Exercise prompt:
Please rewrite the material below as a Markdown table with the columns "Row" and "Line", numbering each line and skipping blank ones. Leave the pictures out.

Provided entries:
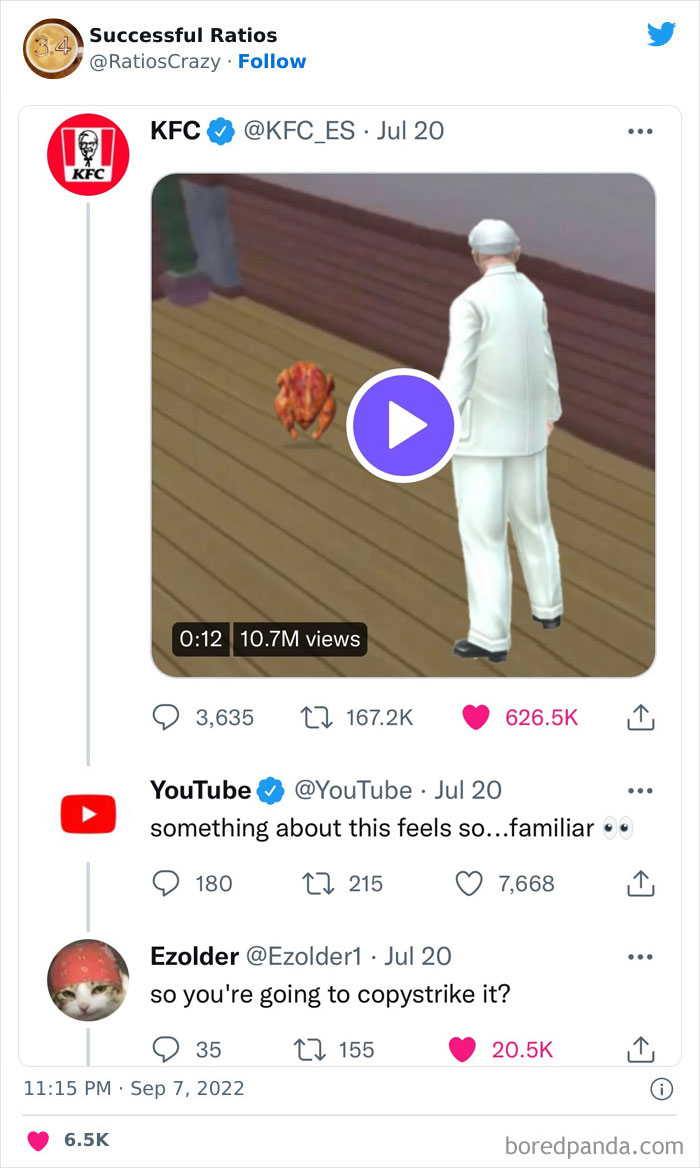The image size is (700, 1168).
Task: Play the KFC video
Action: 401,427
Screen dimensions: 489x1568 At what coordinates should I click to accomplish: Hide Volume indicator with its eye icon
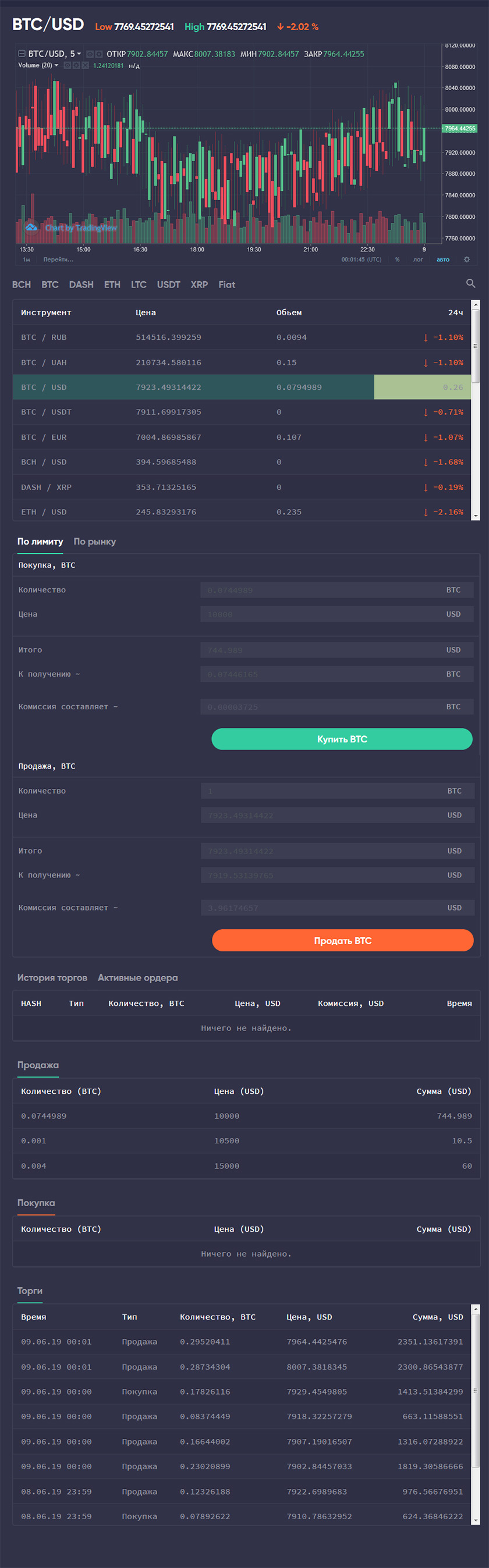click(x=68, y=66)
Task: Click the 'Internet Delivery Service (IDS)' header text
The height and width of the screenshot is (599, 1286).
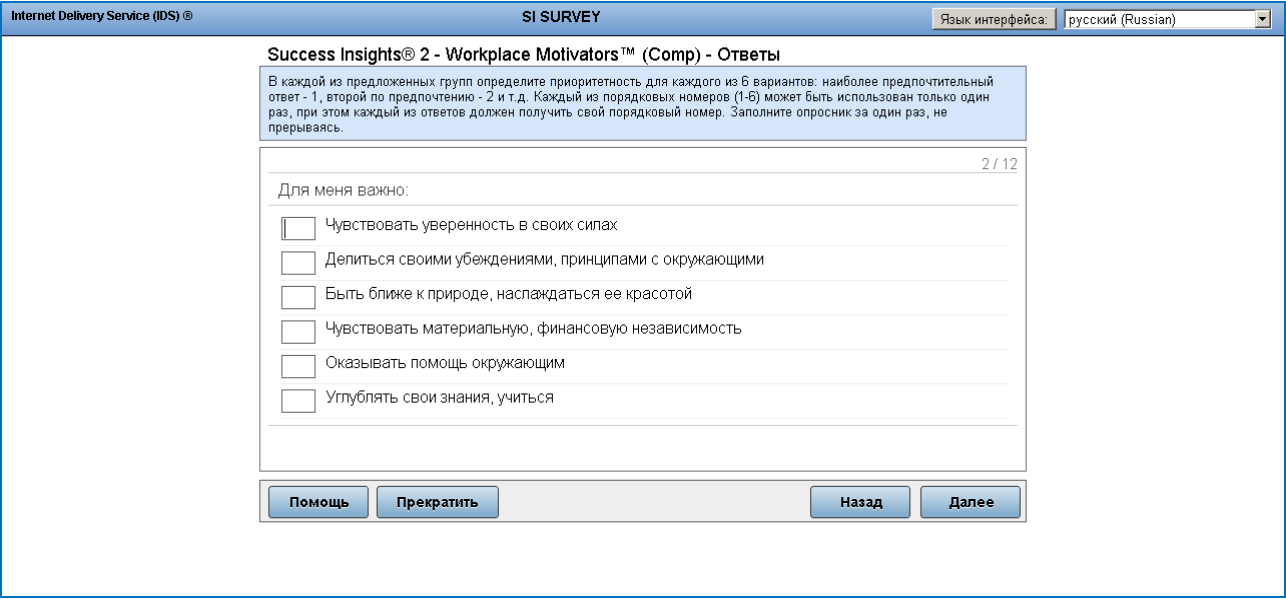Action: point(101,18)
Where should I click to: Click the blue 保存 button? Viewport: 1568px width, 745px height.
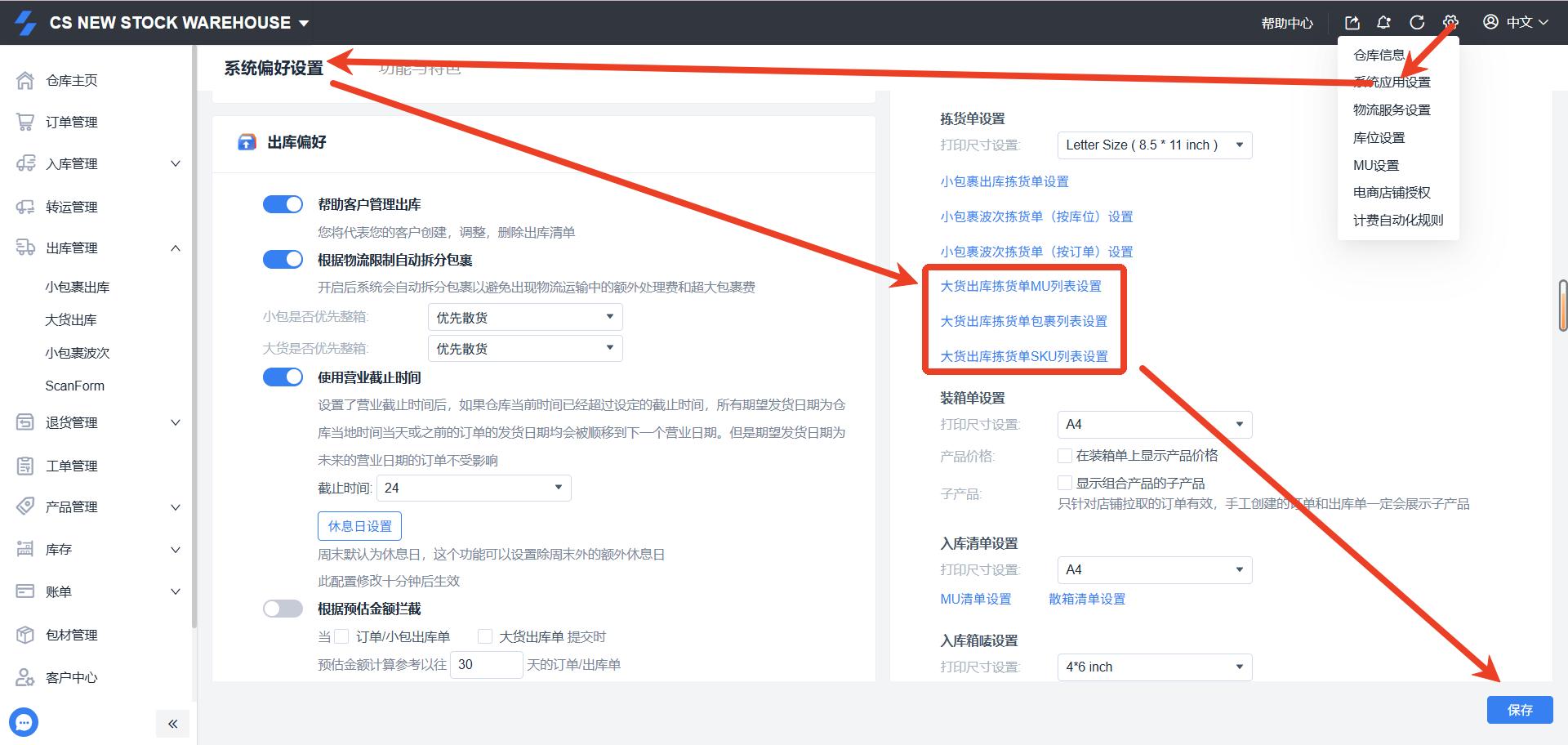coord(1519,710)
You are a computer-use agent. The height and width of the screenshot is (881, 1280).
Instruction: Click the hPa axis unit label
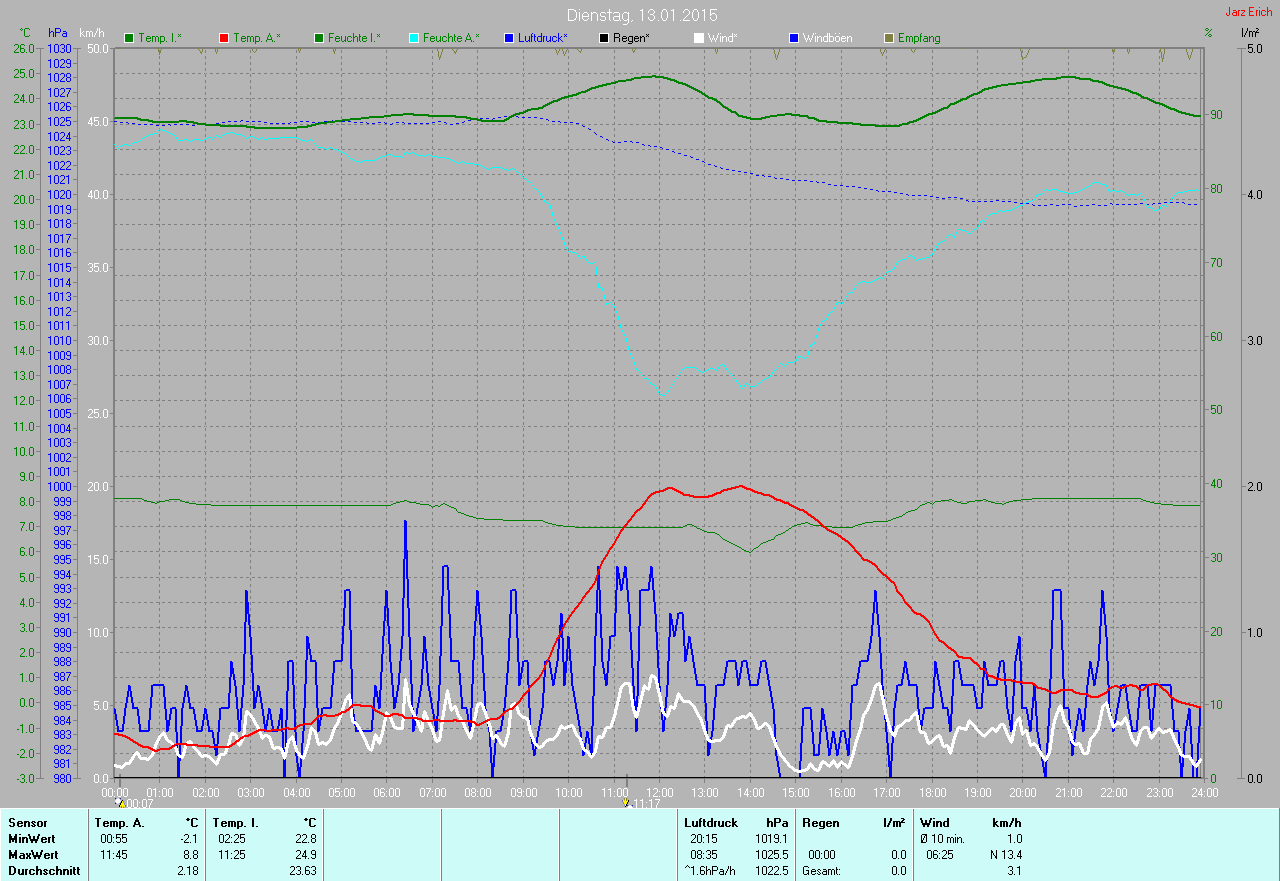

Full response:
| Row | Line |
|---|---|
| 1 | The image size is (700, 1168). |
| 2 | Task: Play the KFC video |
| 3 | Action: 401,427 |
| 4 | Screen dimensions: 489x1568 At what coordinates should I click to accomplish: Hide Volume indicator with its eye icon |
| 5 | click(x=68, y=66) |
| 6 | Task: Click the 'Internet Delivery Service (IDS)' header text |
| 7 | The height and width of the screenshot is (599, 1286). |
| 8 | Action: point(101,18) |
| 9 | Where should I click to: Click the blue 保存 button? Viewport: 1568px width, 745px height. |
| 10 | coord(1519,710) |
| 11 | You are a computer-use agent. The height and width of the screenshot is (881, 1280). |
| 12 | Instruction: Click the hPa axis unit label |